Lanest smiled, as humorlessly as a wolf. “Computer, know thyself,” he said.
Martels looked inward. The necessary knowledge sprang immediately and obediently to his attention, and he studied it with mounting dismay. Lanest did indeed have the whip hand. He had only to kill Tlam/Qvant and wait long enough for the Autarch’s ghost to dwindle into powerlessness; then, he could expunge Martels from the machine with a simple blast of raw power, as though performing the equivalent of a lobectomy. Martels could re-erect the interference zone against this, to be sure, but he could not maintain it forever; the best that could be hoped from that was a stalemate maintained by constant alertness. .
And sooner or later, probably far sooner than the Qvant had, Martels too would find himself drawn down the juganetic Pathways, one of which he had already traversed almost to disaster. Thereafter, the Antarcticans would be rid of both bothersome intelligences, and would have their mindless, obedient computer back.

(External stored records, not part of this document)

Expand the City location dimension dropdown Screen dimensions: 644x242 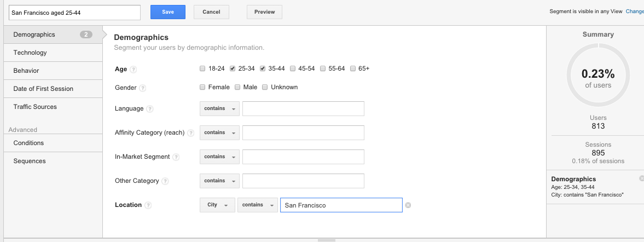click(x=218, y=205)
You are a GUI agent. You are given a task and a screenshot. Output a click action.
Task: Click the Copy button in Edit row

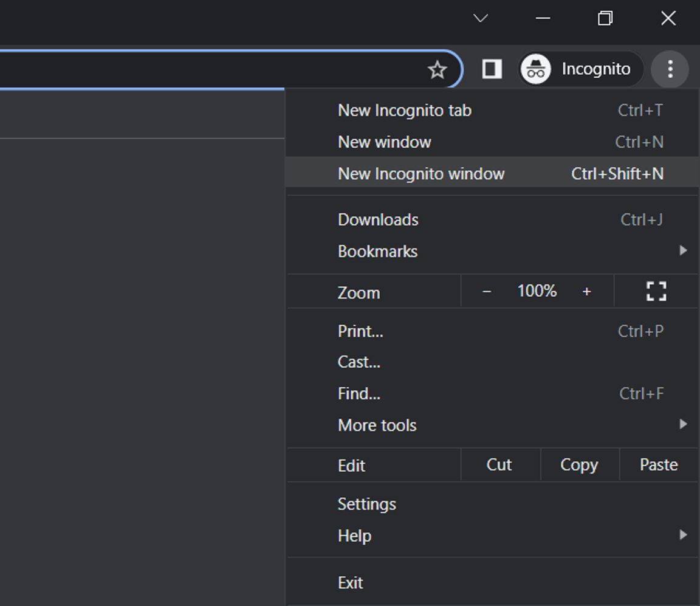tap(579, 465)
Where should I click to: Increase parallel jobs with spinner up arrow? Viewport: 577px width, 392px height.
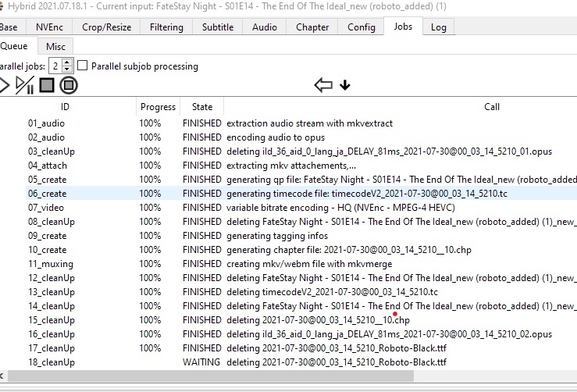[67, 62]
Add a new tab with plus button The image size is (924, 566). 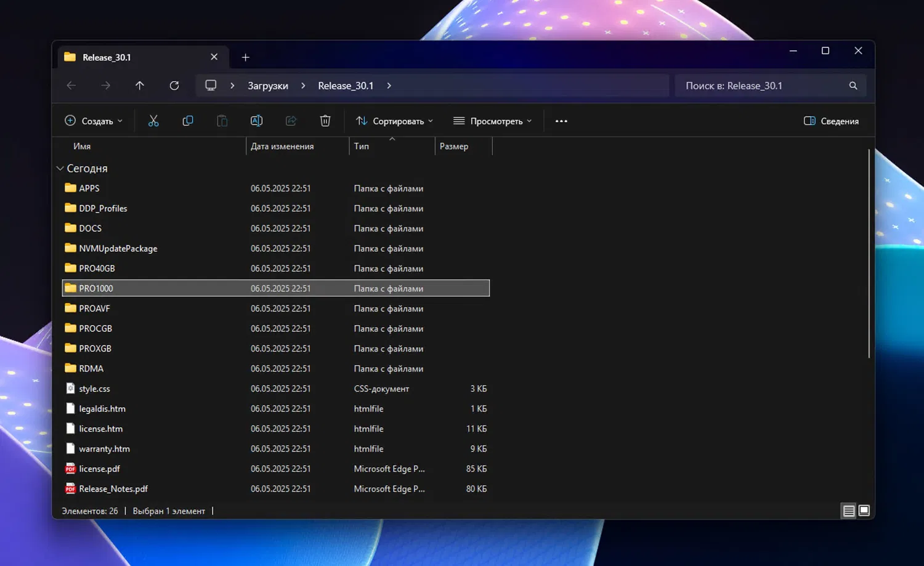pos(245,57)
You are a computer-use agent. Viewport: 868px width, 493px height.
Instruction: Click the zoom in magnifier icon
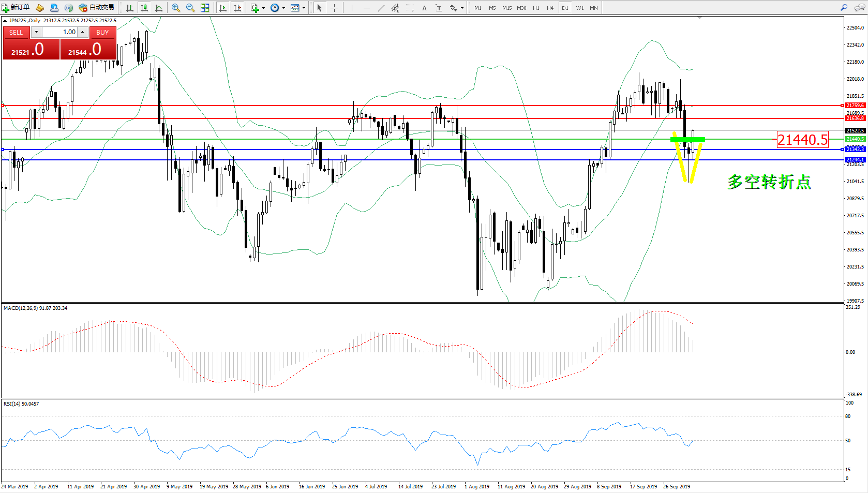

That would do them no good in the long run, of course— but unless Martels could offer some strategy against the Birds,
he would not be around to say “I told you so.” He would be only one more of those fading nexi of fruitless regrets which he had encountered during the few seconds between Tlam’s body and the computer when he had been authentically dead.
“I see the problem,” he said. “Very well, Lanest—I’ll make you a deal.”
In the brain-case in the Museum at Rawson, years passed by . . . ten, twenty, fifty, a hundred years passed by, until Martels began to believe that he had gotten lost.
There were occasional distractions. The humming, almost somnambulistic presence of the Qvant was no longer with him, to be sure; the Antarcticans had taken literally Martels’ order that the tribesman be put on ice, and Tlam and the Autarch alike were now in frozen suspended animation. The computer was back in full use, and its line to the brain-case re-established, so that Martels was able to participate at any time he liked in the machine’s ordinary problem-solving chores, and to talk to the succeeding generations of the men who tended it far to the South. It was interesting, too, to see that the Antarcticans did not age very much; Anble’s granddaughter now sat at the carrel, but Anble herself still looked in upon occasion, old but not entirely without vigor. Lanest was still alive as well, although feeble.
But the chore of organizing the tribesmen—the same one that Martels had proposed so long ago to a scornful Qvant
—was very slow. It took two decades simply to spread the word among the tribes that the brain-case was speaking again, and another to convince them (for Tlam’s misadventure and exile was now a legend, reinforced by his failure to leave
behind even a trace of a ghost) that it was safe to approach, and had gone back to being helpful. By then, too, Martels had almost forgotten the Qvant’s customary way of speaking in parables and mantras, which was still the only kind of advice the tribesmen knew how to understand.
It had turned out, too, that there were two other cities in the world which were still both occupied by the remnants of Rebirth III and had some energy resources that might be called upon. Both were small, and both in what had been South America—all the rest of the world was the property of the Birds—and integrating them into the network and the Plan did not provide more than a few years of attention. As the decades wore on, Martels was increasingly tempted inward along the Pathways, further seduced by the availability of the powerful Type or model of that Platonic original of all sentience which the computer represented. The computer was a chip off the living monobloc, and tended constantly toward reunion with it, dragging Martels after in its wake.
Then the blow fell. The Birds could not have timed their attack better. Like the Qvant before him, Martels was already drifting, in hypnotized fascination, into the late M state, helped by the diagrams in which the Type presented itself to him. By the time he was shocked back toward the A state which was as close as he would ever come, now, to his ancient conception of reality, the sky was blackly aswarm, the two subsidiary Rebirth III cities had fallen after only a brief struggle, and the ghosts of the tribesmen of Rebirth IV were dwindling wailing away toward the Origin in tormented and useless hordes. Crude bombs and torpedoes, planted by no one knew what malign swimming descendants of the comic pengums of Martels’ era, cut off all communication between Antarctica and its few outposts among the islands at the tip of the continent; others fell from the claws of squadrons of albatross-
like creatures who sailed the winds far better than any man had ever managed.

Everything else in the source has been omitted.